Task requirements:
From the first line to the last, repeat the data below exactly.

____ Data for this task

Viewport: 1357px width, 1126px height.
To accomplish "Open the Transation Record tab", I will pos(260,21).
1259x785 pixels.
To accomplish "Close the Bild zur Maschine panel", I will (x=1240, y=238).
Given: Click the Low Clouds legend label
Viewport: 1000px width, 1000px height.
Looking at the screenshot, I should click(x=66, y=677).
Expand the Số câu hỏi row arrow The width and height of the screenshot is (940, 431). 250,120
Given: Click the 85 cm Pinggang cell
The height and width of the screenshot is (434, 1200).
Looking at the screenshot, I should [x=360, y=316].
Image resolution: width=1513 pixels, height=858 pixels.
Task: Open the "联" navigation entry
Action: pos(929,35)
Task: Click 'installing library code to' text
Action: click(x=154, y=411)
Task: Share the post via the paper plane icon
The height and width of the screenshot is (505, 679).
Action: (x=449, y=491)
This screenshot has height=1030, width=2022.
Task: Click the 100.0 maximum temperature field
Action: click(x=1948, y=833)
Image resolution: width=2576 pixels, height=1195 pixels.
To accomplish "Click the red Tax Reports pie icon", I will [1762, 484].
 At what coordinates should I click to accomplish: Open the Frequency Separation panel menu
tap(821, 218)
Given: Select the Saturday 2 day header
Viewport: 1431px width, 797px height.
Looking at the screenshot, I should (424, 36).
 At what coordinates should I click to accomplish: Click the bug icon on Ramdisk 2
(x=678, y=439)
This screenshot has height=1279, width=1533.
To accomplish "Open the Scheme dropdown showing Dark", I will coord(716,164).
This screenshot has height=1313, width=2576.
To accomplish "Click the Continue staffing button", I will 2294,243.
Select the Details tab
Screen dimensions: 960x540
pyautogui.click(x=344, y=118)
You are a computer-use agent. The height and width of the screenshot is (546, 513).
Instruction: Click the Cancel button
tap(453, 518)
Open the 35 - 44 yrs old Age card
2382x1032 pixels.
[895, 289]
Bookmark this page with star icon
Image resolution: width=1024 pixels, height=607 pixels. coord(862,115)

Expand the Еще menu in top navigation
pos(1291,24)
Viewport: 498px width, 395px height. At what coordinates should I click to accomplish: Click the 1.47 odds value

________

Answer box:
Viewport: 1357px width, 1126px height.
To accomplish "Open the Transation Record tab", I will pos(260,21).
1259x785 pixels.
To accomplish "Close the Bild zur Maschine panel", I will (x=1240, y=238).
Given: Click the Low Clouds legend label
Viewport: 1000px width, 1000px height.
Looking at the screenshot, I should click(x=66, y=677).
Expand the Số câu hỏi row arrow The width and height of the screenshot is (940, 431). 250,120
Given: Click the 85 cm Pinggang cell
The height and width of the screenshot is (434, 1200).
Looking at the screenshot, I should [x=360, y=316].
Image resolution: width=1513 pixels, height=858 pixels.
Task: Open the "联" navigation entry
Action: pos(929,35)
Task: Click 'installing library code to' text
Action: click(x=154, y=411)
Task: Share the post via the paper plane icon
The height and width of the screenshot is (505, 679).
Action: (x=449, y=491)
This screenshot has height=1030, width=2022.
Task: Click the 100.0 maximum temperature field
Action: click(x=1948, y=833)
Image resolution: width=2576 pixels, height=1195 pixels.
To accomplish "Click the red Tax Reports pie icon", I will [1762, 484].
 At what coordinates should I click to accomplish: Open the Frequency Separation panel menu
tap(821, 218)
Given: Select the Saturday 2 day header
Viewport: 1431px width, 797px height.
Looking at the screenshot, I should (424, 36).
 At what coordinates should I click to accomplish: Click the bug icon on Ramdisk 2
(x=678, y=439)
This screenshot has height=1279, width=1533.
To accomplish "Open the Scheme dropdown showing Dark", I will coord(716,164).
This screenshot has height=1313, width=2576.
To accomplish "Click the Continue staffing button", I will 2294,243.
Select the Details tab
Screen dimensions: 960x540
pyautogui.click(x=344, y=118)
You are a computer-use agent. The height and width of the screenshot is (546, 513).
Instruction: Click the Cancel button
tap(453, 518)
Open the 35 - 44 yrs old Age card
2382x1032 pixels.
[895, 289]
Bookmark this page with star icon
Image resolution: width=1024 pixels, height=607 pixels. coord(862,115)

Expand the Еще menu in top navigation
pos(1291,24)
Viewport: 498px width, 395px height. At what coordinates should I click to accomplish: Click the 1.47 odds value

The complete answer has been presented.